In my humble opinion, any of these solutions appear to provide interesting alternatives to the status quo.  I think partial capitation could eliminate needless medical tests, especially if coupled with solid tort reform policies.  Gosh – I can’t believe I just wrote that last sentence.  I am learning a lot!

 

Subtitle C–Individual Affordability Credits 

 

SEC. 242. AFFORDABLE CREDIT ELIGIBLE INDIVIDUAL.
(a) Definition-
(1) IN GENERAL- For purposes of this division, the term `affordable credit eligible individual’ means, subject to subsection (b), an individual who is lawfully present in a State in the United States (other than as a nonimmigrant described in a subparagraph (excluding subparagraphs (K), (T), (U), and (V)) of section 101(a)(15) of the Immigration and Nationality Act)–
(A) who is enrolled under an Exchange-participating health benefits plan and is not enrolled under such plan as an employee (or dependent of an employee) through an employer qualified health benefits plan that meets the requirements of section 312;
(B) with family income below 400 percent of the Federal poverty level for a family of the size involved; and
(C) who is not a Medicaid eligible individual, other than an individual described in section 202(d)(3) or an individual during a transition period under section 202(d)(4)(B)(ii).

MY NOTE: Based on my own family size (6) and the Federal Poverty Level as defined by Health and Human Services, I could make over $118,000/year and still be eligible for an affordability credit under this section.  In years when my income has been at or above that level, I haven’t felt strapped financially, so I don’t know if I would need/want to apply for an affordability credit.  Then again, if it’s available, why wouldn’t I do so in order to save my own money? 
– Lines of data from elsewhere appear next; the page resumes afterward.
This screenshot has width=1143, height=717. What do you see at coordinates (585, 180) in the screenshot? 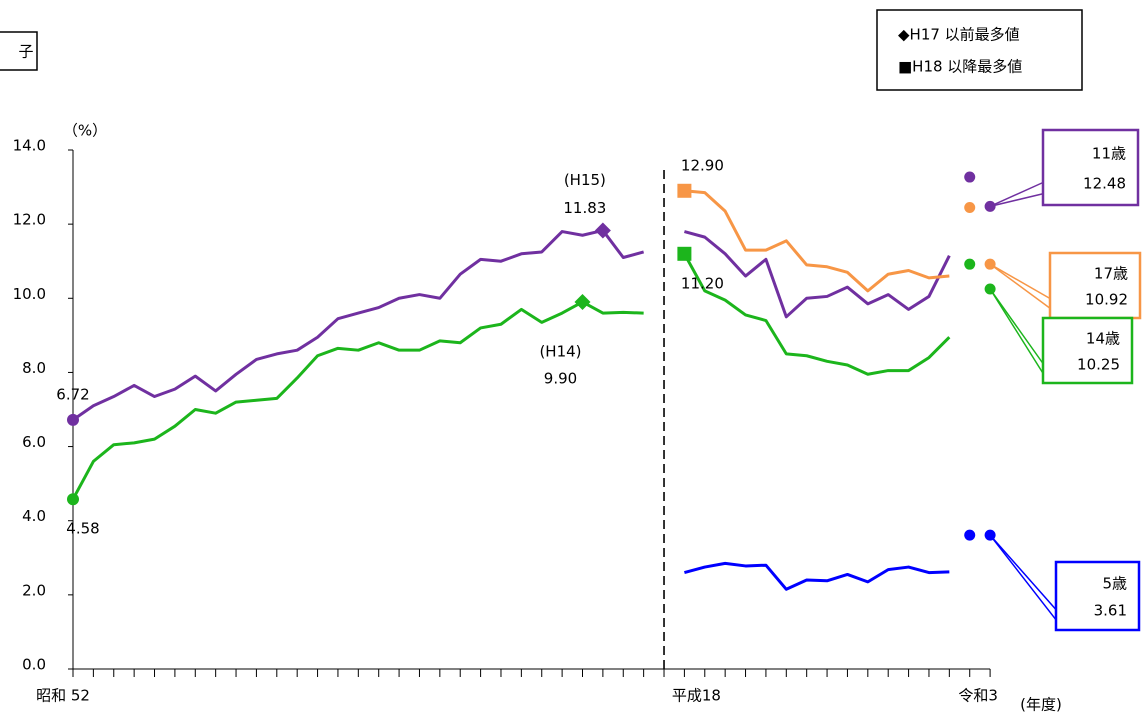
I see `annotation-note: (H15)` at bounding box center [585, 180].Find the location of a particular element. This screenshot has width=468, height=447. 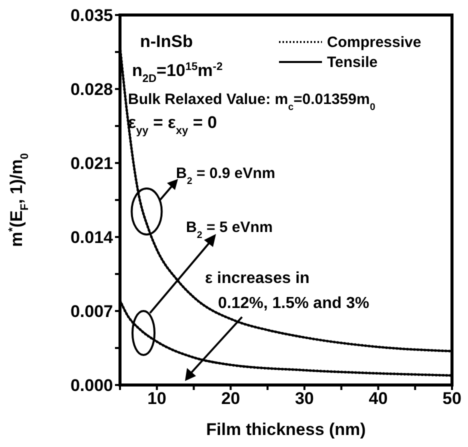

annotation: Bulk Relaxed Value: m$_{c}$=0.01359m$_{0}$ is located at coordinates (252, 102). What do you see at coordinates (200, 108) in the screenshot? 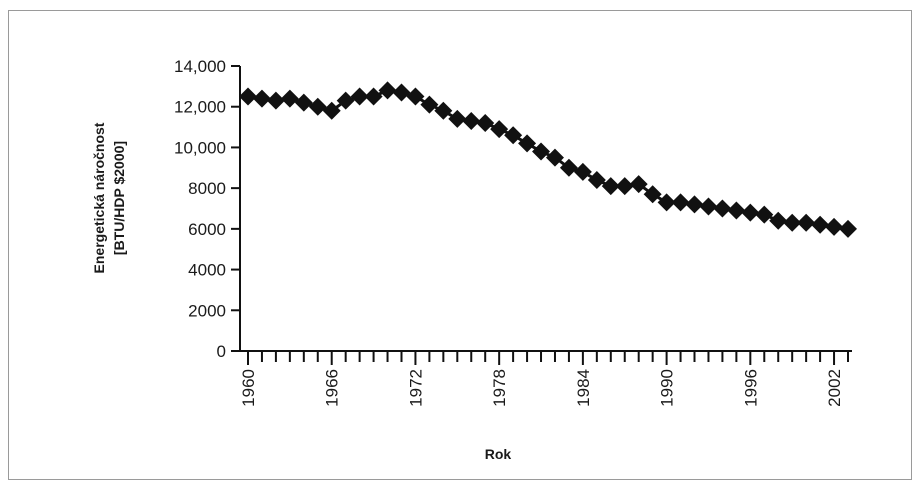
I see `y-tick-label: 12,000` at bounding box center [200, 108]. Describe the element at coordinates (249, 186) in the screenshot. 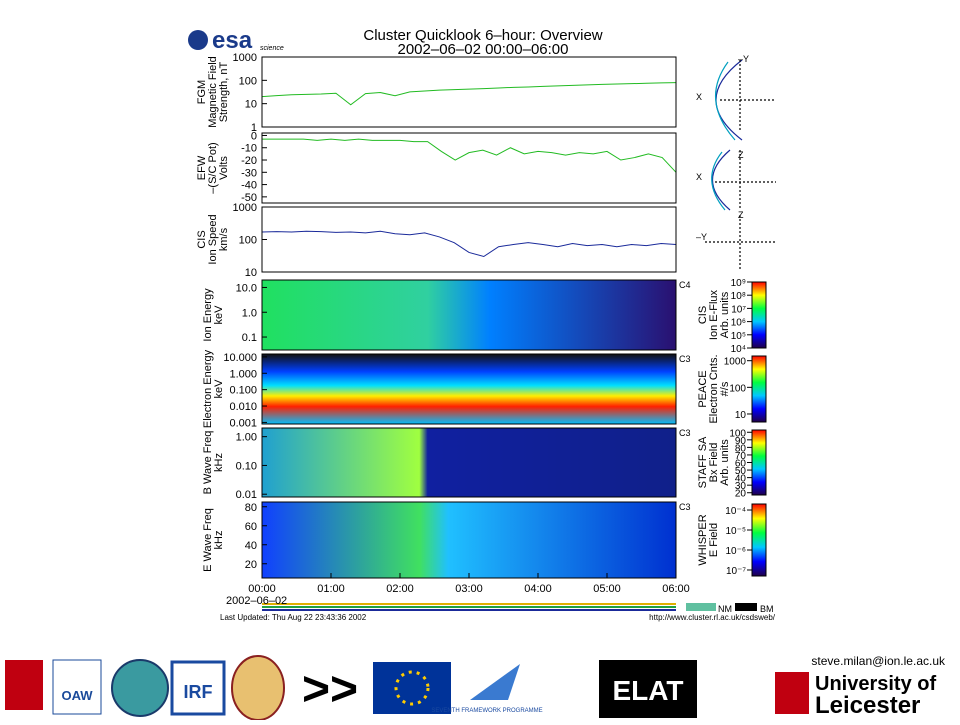

I see `y-tick-label: -40` at that location.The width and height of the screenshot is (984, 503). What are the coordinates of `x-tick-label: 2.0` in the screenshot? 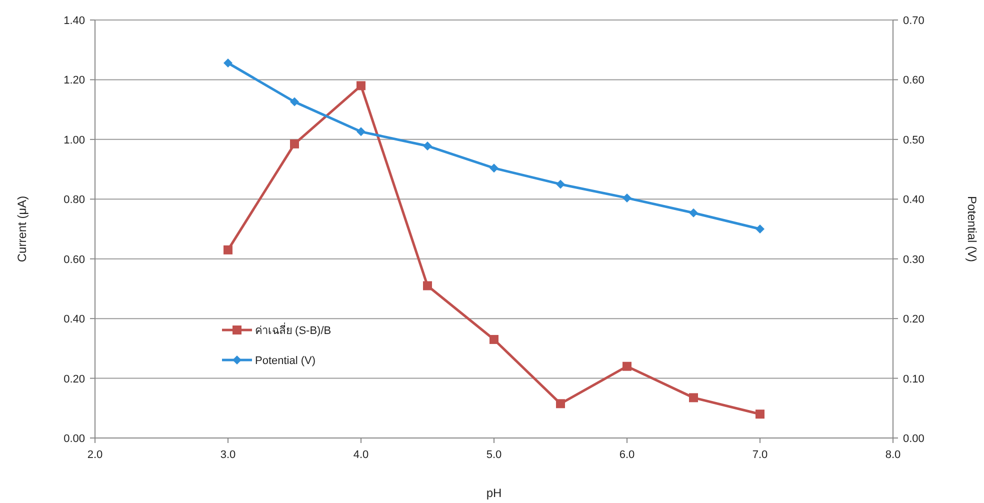 It's located at (95, 455).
You can also note here that they specifically limit this to those who are “lawfully present in the United States”.

SEC. 246. NO FEDERAL PAYMENT FOR UNDOCUMENTED ALIENS.
Nothing in this subtitle shall allow Federal payments for affordability credits on behalf of individuals who are not lawfully present in the United States.

MY NOTE: I think this is just there for good measure, since this was addressed a bit earlier in the same subtitle.  The section before this provides guidelines for reporting dramatic changes in income, and also provides for penalties for misrepresentation of income.

 

Thanks very much to those of you who are actually following along as I read through this.  This post takes us into page 143 out of 1017 total pages.  I recognized that the audience for these posts would likely decrease over time, but I intend to finish regardless.